La ballade de Pablo
Le jeune homme qui salue les passagers à l’entrée de la rame, vêtu d’un gilet sans manche où on peut lire en lettres majuscules « ENQUETEUR », c’est moi. Pour compléter la panoplie, j’ai un porte-bloc dans la main gauche et un stylo quatre couleurs dans l’autre.
Vous savez quelle est la meilleure façon d’aborder le genre humain ? Mon formateur me l’a seriné un millier de fois : être poli, faire un sourire astronomique et balancer une salutation enjouée ! Ça ne marche pas à tous les coups... Mais dans 90% des cas, le réflexe de Pavlov se met en place et que vous le vouliez ou non, vous répondez « Bonjour » à un bonjour qui vous est adressé. Evidemment, si vous êtes absorbé par une playlist, votre smartphone ou un roman passionnant, Pavlov n’a aucune chance.
Selon les heures du jour ou de la nuit, la galerie des voyageurs varie. Les étudiants, les hommes d’affaires, les monsieurs et madames Tout-le-monde, les paumés, les débauchés, les noctambules sans oublier les mendiants. Eux, je ne suis pas tenu de les prospecter. Sois disant qu’ils ne rapportent rien. Or moi, ça me nourrit de leur parler. Leurs réponses diffèrent et apportent matière à réfléchir sur la société, le monde ou la vie.
C’est comme ça que j’ai fait la connaissance de Pablo, le joueur de bandola au complet blanc. Qui ne l’a pas déjà entendu jouer et chanter dans le métro ? Je vous l’accorde, sa musique est particulière mais il y met du cœur. Un jour, alors que je terminais ma journée, il m’est venu l’idée de lui offrir un café. Je n’oublierai jamais l’éclat qui s’est allumé dans ses iris noirs.

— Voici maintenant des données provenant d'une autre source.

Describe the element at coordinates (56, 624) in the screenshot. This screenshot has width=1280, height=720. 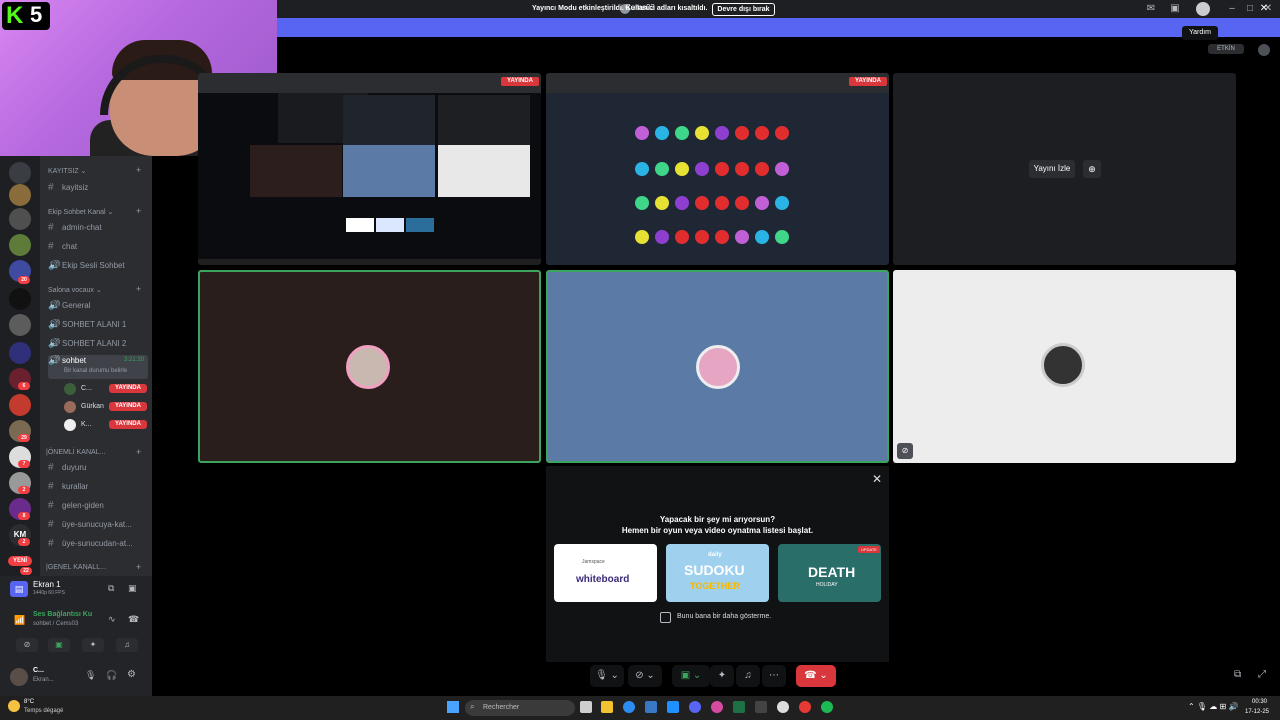
I see `voice-channel: sohbet / Cems03` at that location. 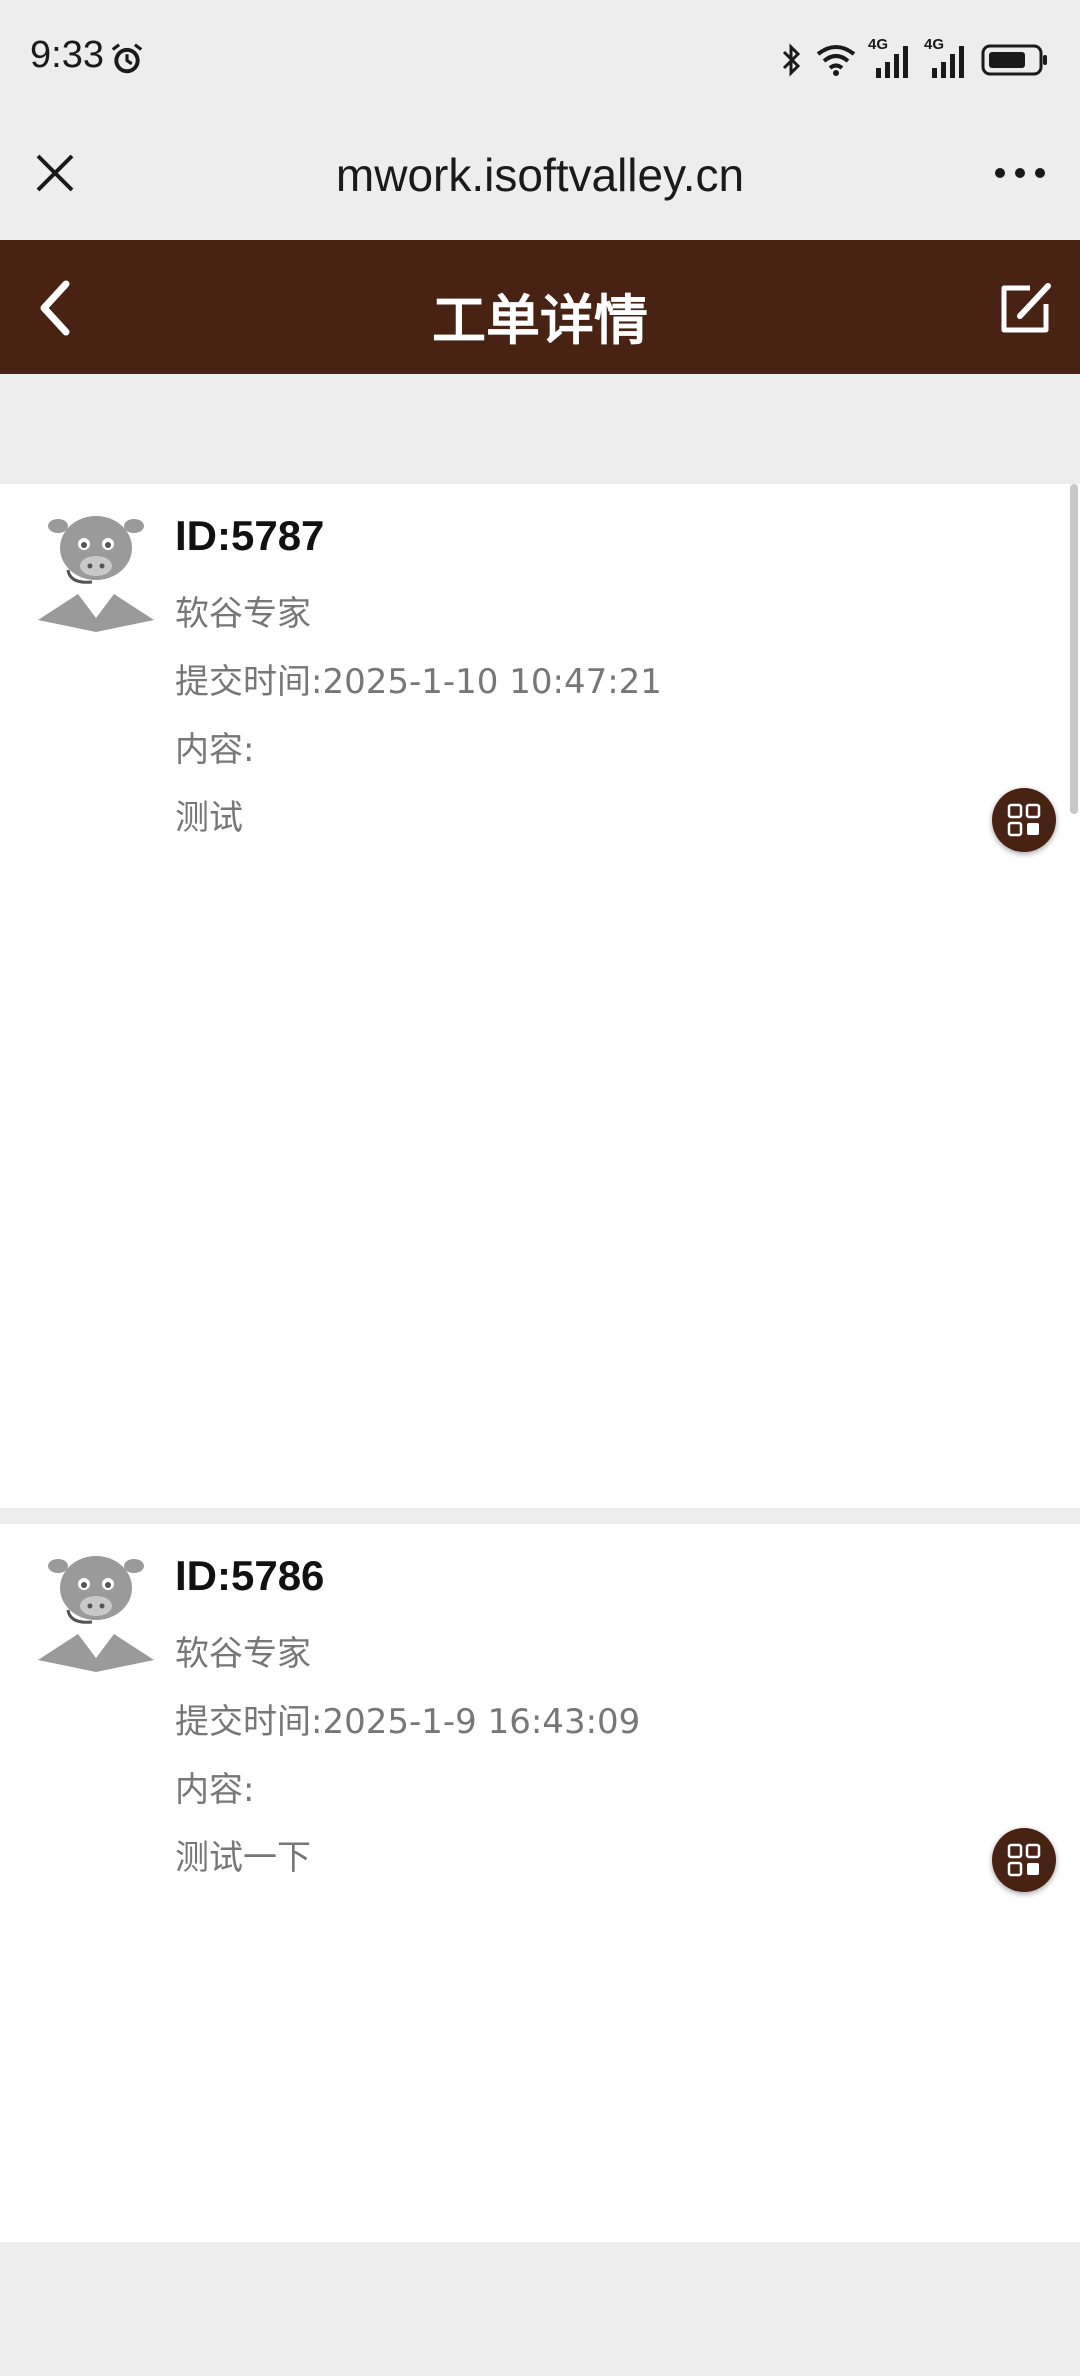 I want to click on ticket-submit-time: 提交时间:2025-1-9 16:43:09, so click(x=408, y=1722).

Dans un français baragouiné, j’ai appris que ce cinquantenaire au teint basané venait de la côte nord de l’Amérique du Sud. Très tôt, avec des amis musiciens, il avait fui un pays en crise perpétuelle. Un orchestre s’était formé et ils avaient animé des soirées contre un gîte et un couvert. Cette vie de bohème dura des années avant que des aléas n'emportent ses amis aux quatre coins du monde. Enfin, Pablo eut envie de découvrir la patrie des droits de l’homme.
Bientôt cinq ans qu’il parcourt les villes de notre pays. Il m’a confié une quantité de bons plans pour profiter de la vie. Car, contrairement à l’idée qu’on pourrait s'en faire, il ne regrette rien de son existence vagabonde. Certes, il ne s’est pas encore posé, l’idée même de fonder une famille ne l’effleure pas. Il a « vu » le monde. Il apprécie sa liberté : ne pas être enfermé dans un parcours comme l’est l’homme civilisé.
J’ai pris conscience que depuis ma venue au monde, nous sommes tous conditionnés dans un système. L’école d’abord, puis trouver un métier respectable et profitable, se marier, avoir des enfants…
Après ce premier café avec Pablo, ma vie n’a plus été la même. J’ai même pris une décision. Je vais continuer mon job d’enquêteur dans les transports urbains, cela me permettra de financer mes études. Quand je serai diplômé, pas question de m’enfermer dans une petite vie bien rangée ! Je prendrai une année sabbatique, je partirai au-delà de nos frontières, je vivrai pleinement, je serai libre et je déciderai de ce que sera ma vie.
Si vous croisez un joueur de bandola en complet blanc, arrêtez-vous et tendez l’oreille pour écouter la ballade de Pablo.